(Dataset entries)
++++++++

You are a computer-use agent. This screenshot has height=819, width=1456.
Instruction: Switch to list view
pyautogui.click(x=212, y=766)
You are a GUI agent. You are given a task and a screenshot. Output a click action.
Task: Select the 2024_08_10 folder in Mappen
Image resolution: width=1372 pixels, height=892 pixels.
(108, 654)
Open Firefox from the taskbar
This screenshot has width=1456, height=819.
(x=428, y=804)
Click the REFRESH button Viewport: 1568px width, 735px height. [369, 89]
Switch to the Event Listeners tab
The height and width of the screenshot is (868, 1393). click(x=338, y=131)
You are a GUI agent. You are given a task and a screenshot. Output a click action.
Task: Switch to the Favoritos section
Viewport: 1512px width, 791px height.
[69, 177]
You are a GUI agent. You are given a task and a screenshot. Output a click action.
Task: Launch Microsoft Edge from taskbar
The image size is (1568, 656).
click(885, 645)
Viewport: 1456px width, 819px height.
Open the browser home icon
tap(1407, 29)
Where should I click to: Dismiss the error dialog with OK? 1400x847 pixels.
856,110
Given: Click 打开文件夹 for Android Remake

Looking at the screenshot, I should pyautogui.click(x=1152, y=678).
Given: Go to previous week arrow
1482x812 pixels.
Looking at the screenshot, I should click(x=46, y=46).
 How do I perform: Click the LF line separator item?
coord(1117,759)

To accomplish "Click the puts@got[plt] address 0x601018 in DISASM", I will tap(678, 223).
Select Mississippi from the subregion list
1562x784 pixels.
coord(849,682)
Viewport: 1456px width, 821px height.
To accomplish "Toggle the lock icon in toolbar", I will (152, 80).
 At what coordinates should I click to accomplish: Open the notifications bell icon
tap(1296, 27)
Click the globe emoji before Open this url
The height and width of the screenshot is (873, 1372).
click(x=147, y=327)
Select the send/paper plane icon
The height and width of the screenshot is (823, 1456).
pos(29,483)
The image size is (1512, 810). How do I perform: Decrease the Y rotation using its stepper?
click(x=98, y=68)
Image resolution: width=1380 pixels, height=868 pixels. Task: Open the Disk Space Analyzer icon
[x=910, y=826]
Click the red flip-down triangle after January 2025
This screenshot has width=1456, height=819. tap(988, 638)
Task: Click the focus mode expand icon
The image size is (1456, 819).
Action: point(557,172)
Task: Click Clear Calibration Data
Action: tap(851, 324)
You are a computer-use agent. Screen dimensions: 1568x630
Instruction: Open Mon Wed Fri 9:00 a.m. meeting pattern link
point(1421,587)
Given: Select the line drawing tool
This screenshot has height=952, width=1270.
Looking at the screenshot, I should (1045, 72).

++++++++

PROBLEM TO WORK ON:
All of the data above should be reproduced word for word.

ANSWER BELOW:
You are a computer-use agent. This screenshot has height=819, width=1456.
Instruction: Switch to list view
pyautogui.click(x=212, y=766)
You are a GUI agent. You are given a task and a screenshot. Output a click action.
Task: Select the 2024_08_10 folder in Mappen
Image resolution: width=1372 pixels, height=892 pixels.
(108, 654)
Open Firefox from the taskbar
This screenshot has width=1456, height=819.
(x=428, y=804)
Click the REFRESH button Viewport: 1568px width, 735px height. [369, 89]
Switch to the Event Listeners tab
The height and width of the screenshot is (868, 1393). click(x=338, y=131)
You are a GUI agent. You are given a task and a screenshot. Output a click action.
Task: Switch to the Favoritos section
Viewport: 1512px width, 791px height.
[69, 177]
You are a GUI agent. You are given a task and a screenshot. Output a click action.
Task: Launch Microsoft Edge from taskbar
The image size is (1568, 656).
click(885, 645)
Viewport: 1456px width, 819px height.
Open the browser home icon
tap(1407, 29)
Where should I click to: Dismiss the error dialog with OK? 1400x847 pixels.
856,110
Given: Click 打开文件夹 for Android Remake

Looking at the screenshot, I should pyautogui.click(x=1152, y=678).
Given: Go to previous week arrow
1482x812 pixels.
Looking at the screenshot, I should click(x=46, y=46).
 How do I perform: Click the LF line separator item?
coord(1117,759)

To accomplish "Click the puts@got[plt] address 0x601018 in DISASM", I will tap(678, 223).
Select Mississippi from the subregion list
1562x784 pixels.
coord(849,682)
Viewport: 1456px width, 821px height.
To accomplish "Toggle the lock icon in toolbar", I will (152, 80).
 At what coordinates should I click to accomplish: Open the notifications bell icon
tap(1296, 27)
Click the globe emoji before Open this url
The height and width of the screenshot is (873, 1372).
click(x=147, y=327)
Select the send/paper plane icon
The height and width of the screenshot is (823, 1456).
pos(29,483)
The image size is (1512, 810). How do I perform: Decrease the Y rotation using its stepper?
click(x=98, y=68)
Image resolution: width=1380 pixels, height=868 pixels. Task: Open the Disk Space Analyzer icon
[x=910, y=826]
Click the red flip-down triangle after January 2025
This screenshot has width=1456, height=819. tap(988, 638)
Task: Click the focus mode expand icon
The image size is (1456, 819).
Action: point(557,172)
Task: Click Clear Calibration Data
Action: tap(851, 324)
You are a computer-use agent. Screen dimensions: 1568x630
Instruction: Open Mon Wed Fri 9:00 a.m. meeting pattern link
point(1421,587)
Given: Select the line drawing tool
This screenshot has height=952, width=1270.
Looking at the screenshot, I should (1045, 72).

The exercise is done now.